The teachings of yoga have ethical principles that help guide us to a more comfortable way of living. Ethical principles need not be strict rules by which we judge the actions of others or something that divides us into “good” vs. “evil”. This guide provides a helpful method to break up the human experience and set us on a path that will provide more comfort in our everyday lives.
I often re-read these teachings, over and over, and seek out other people’s interpretations. I find that revisiting these teachings often highlights new ways I can incorporate them into my day to day life as I change. The following are some of the ways I have found to work for me.
The teachings are broken up into 2 parts, Niyama: how to treat ourselves and Yama: how to treat others. Each has 5 parts. The texts are written in an ancient language and have been through many translations into other languages and modern interpretations. It helps to open our minds to the more general message and how it might fit into our own modern life rather than trying to squeeze ourselves into someone else’s version of perfection or rules. The ancient language in which these texts were written is far more based on sound and vibration, more poetic than current language. Each word has many translations and many do not easily translate into current languages. It can be helpful to not get too caught up in the cognitive desperation for being exact and allow a more overall and deeper sense of the message to be absorbed. Listen with your innermost self and not so much your thinking mind. “Take what you need and leave the rest” but also invite the idea that at some other point in your life there may be new nuggets of wisdom that pop out that you may not have seen before. Look with fresh eyes and an open heart.
Yama: Do unto others
Do not take what is not yours. Simple right? Though this often seems the hardest principle to live by. Without meaning to, we often steal from each other in very subtle ways. When a friend is sharing their story we may feel excited to share a similar story and in doing so we interrupt and steal their experience of sharing with us. A loved one may be outpouring their grief and in an attempt to wrap them in love we hug them and halt the process of the processing of their own experience. When we see someone’s success and think “I wish I could be like that”, we steal from ourselves not only the joy of sharing in someone’s glow but the ability to let our own talents shine.

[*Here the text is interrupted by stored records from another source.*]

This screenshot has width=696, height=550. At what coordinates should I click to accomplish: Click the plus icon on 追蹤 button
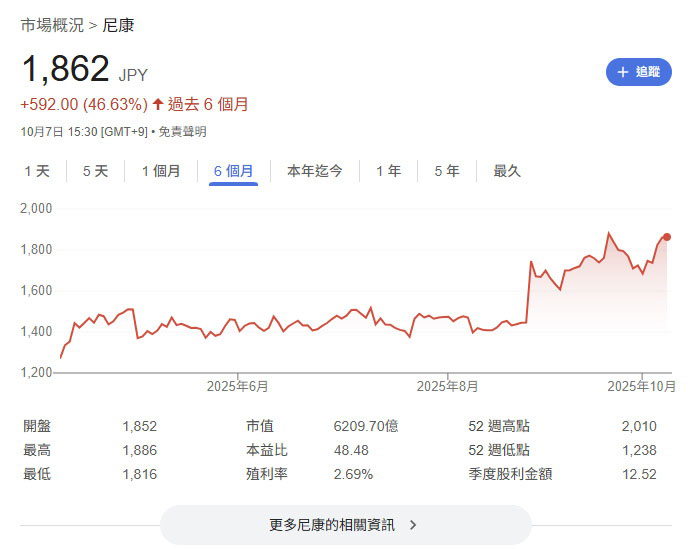[x=624, y=72]
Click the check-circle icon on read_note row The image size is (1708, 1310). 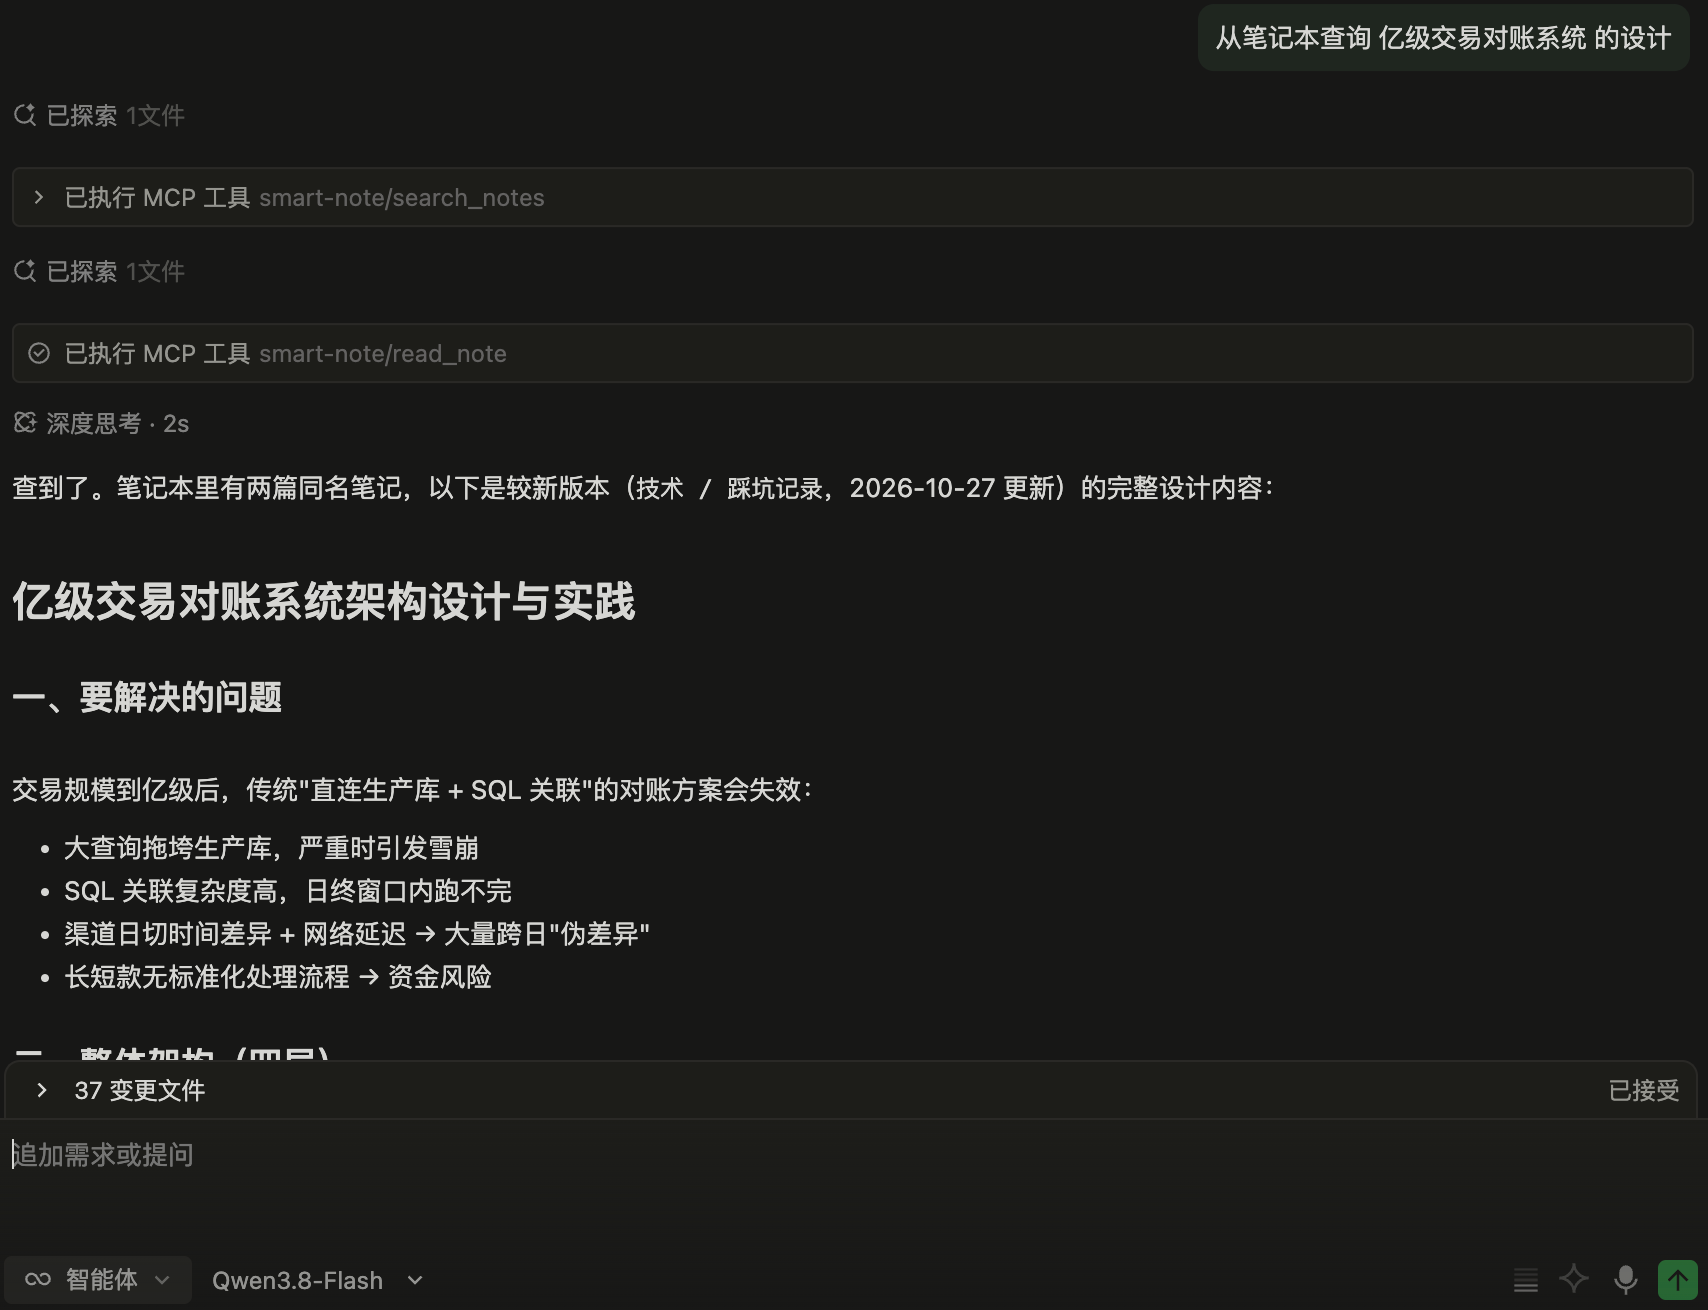tap(39, 353)
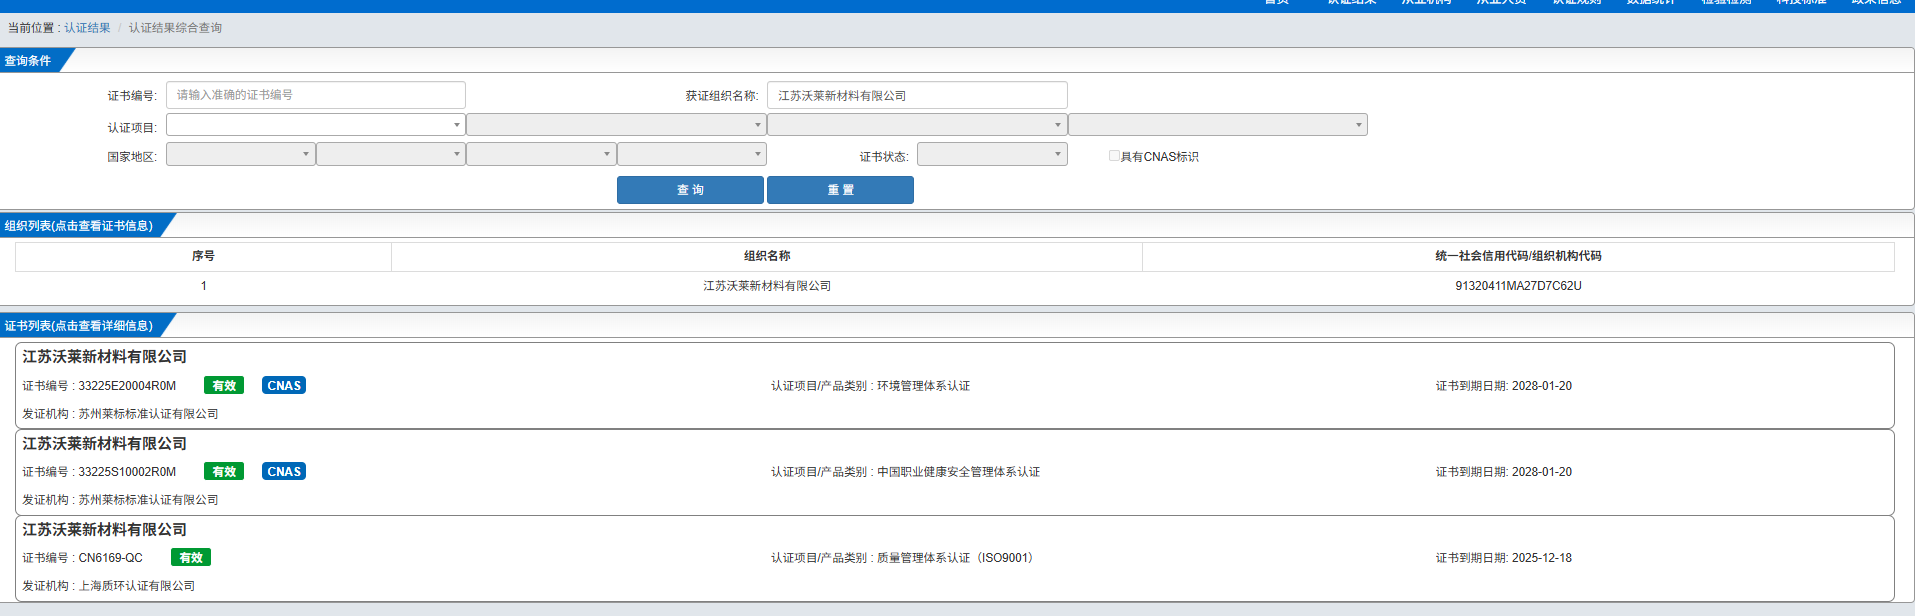Focus the 证书编号 input field
The height and width of the screenshot is (616, 1915).
315,95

Asteya, at the deepest level, can be to abandon the intent to possess anything, material, talent, relationship, achievement, or natural resources. Our desire to define what belongs to “me” often causes us great distress. Conversely when we actively practice generosity, our lives are more pleasant. In this way Asteya can also be thought of as sharing.
Though this is a fundamental teaching in yoga, I often see Asteya being forgotten. Teachers put a slight spin on some movement philosophy, label it as uniquely their own, and set about making sure people only use their particular style if they have paid them money for their brand use. There are many infamous stories of how this can go horribly wrong. This also displays how we see truth through the lens of our own experiences. In such situations, either side sees the other as stealing. Which is the truth? The truth might be that both parties are stealing. The brand owner sees the person imitating as stealing their ideas. Yet the imitator might see all the teachings as belonging to the good of the whole and therefore sees the brand owner as the one stealing the experience from people who do not have the opportunity to learn directly from that brand owner.
Another example of Asteya being forgotten in a yoga class is a teacher informing a student of how a pose should or should not look, what they should feel, and how exactly they should live their lives with which precise rules to have in place or they are not a “true yogi”. This is stealing the experience of yoga from the student. Yoga needs to be experienced, felt on all levels. The path you took might look and feel very different from the path someone else needs to take. When you find yourself judging another person’s path or style it is a good reminder for you to return to self-reflection.
On your own mat when trying to imitate someone else’s version of a pose you may be stealing from yourself the experience of yoga. In pushing yourself into a shape your body may not be ready for or even able to perform due to one’s own bone structure you might be stealing from yourself the safety of practice and the intimate knowledge of your own physical body.
Another common practice of stealing from ourselves is the mind ruminating over past hurts or future worries. This steals from us the present moment. On a deep level we know that running over the past in our minds does not change the past. We also know that worrying about the future is not helpful. Yoga teaches us many techniques for landing in the present moment. The only moment that is real is the present moment. The past has already happened and the future is yet to come. The more we practice focusing on the present moment the more full our lives become. When our lives feel full, the less desires to grasp what is not ours control our thoughts and deeds.